Problem statement:
Reproduce the following entries word for word, without the pictures.

****************************************

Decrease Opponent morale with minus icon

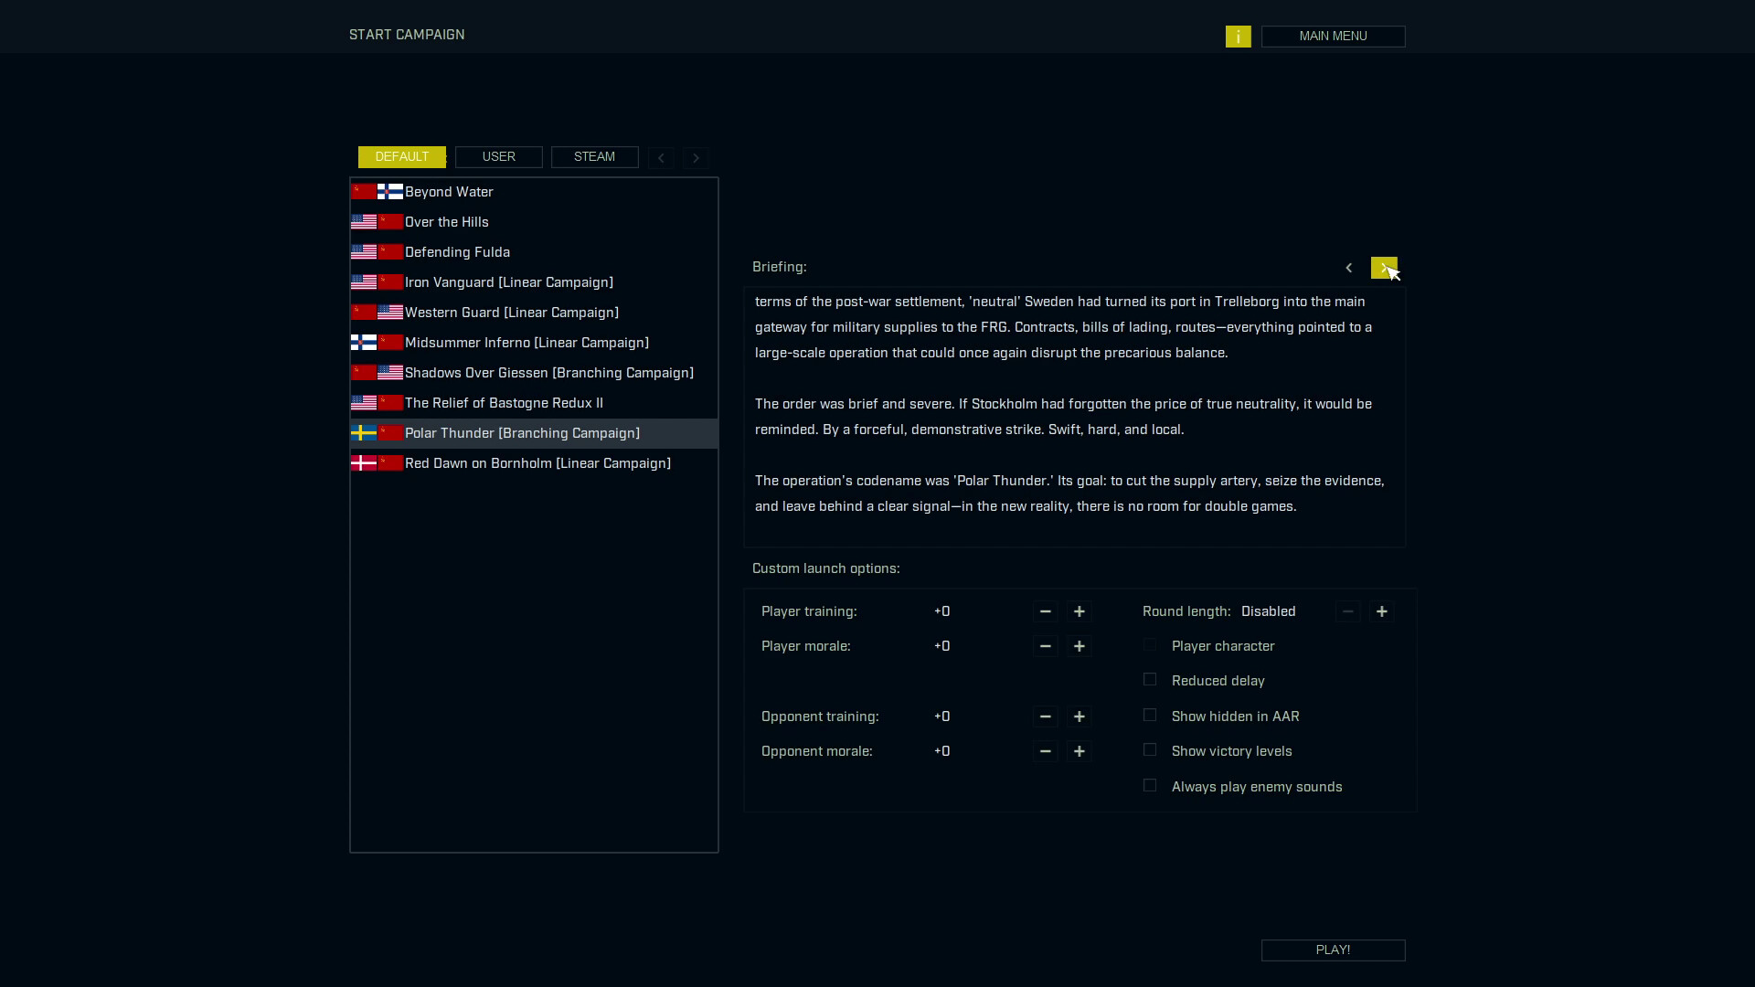click(x=1046, y=751)
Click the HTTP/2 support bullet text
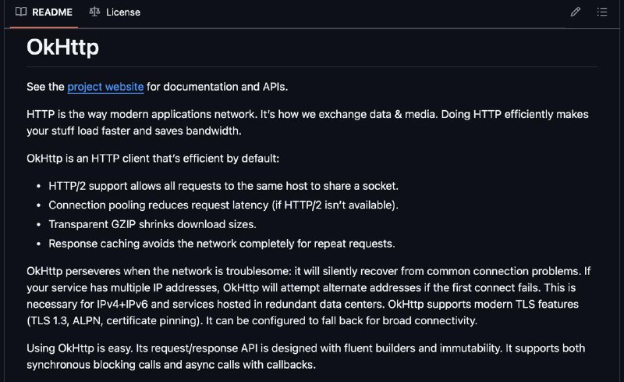This screenshot has width=624, height=382. [x=223, y=186]
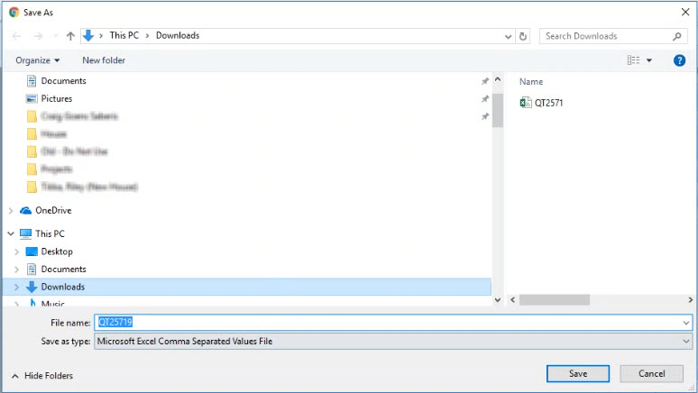Viewport: 698px width, 393px height.
Task: Open the Organize menu
Action: [x=38, y=60]
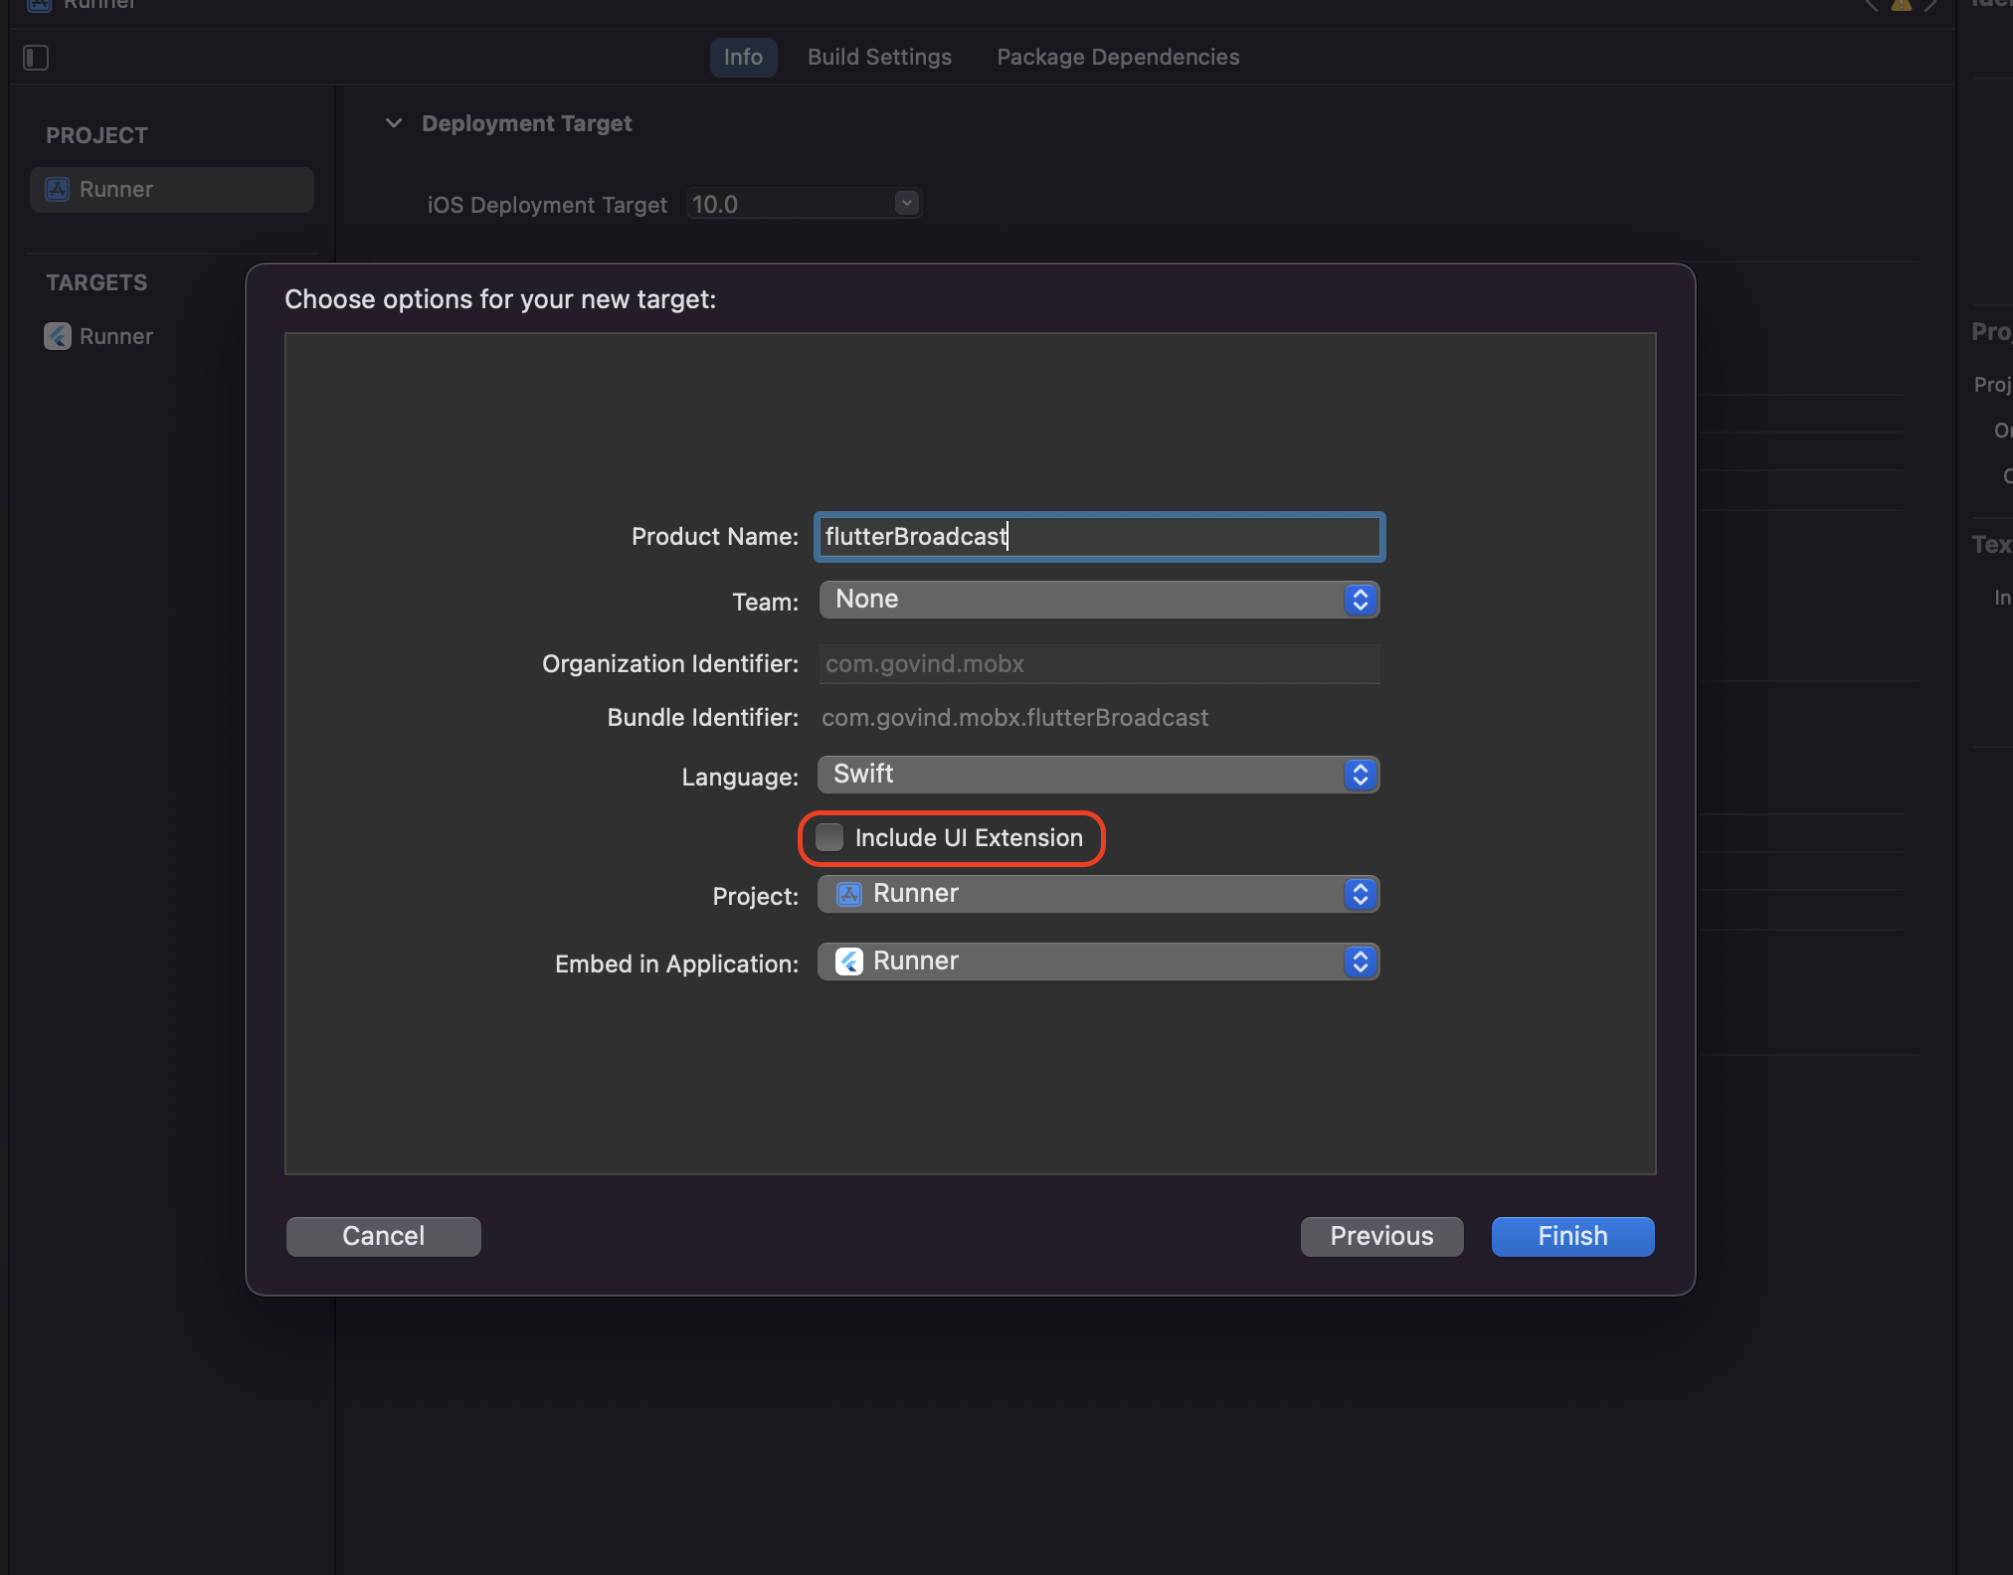The height and width of the screenshot is (1575, 2013).
Task: Select the Flutter Runner target under TARGETS
Action: (x=57, y=336)
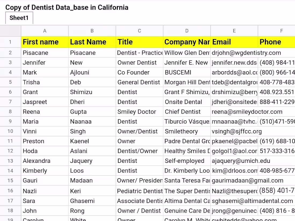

****************************************

Exercise response:
Decrease Opponent morale with minus icon

click(x=1046, y=751)
Click the HTTP/2 support bullet text
This screenshot has width=624, height=382. [x=223, y=186]
Viewport: 698px width, 393px height.
Task: Open the Organize menu
Action: [x=38, y=60]
The height and width of the screenshot is (1575, 2013).
Task: Select the Flutter Runner target under TARGETS
Action: (x=57, y=336)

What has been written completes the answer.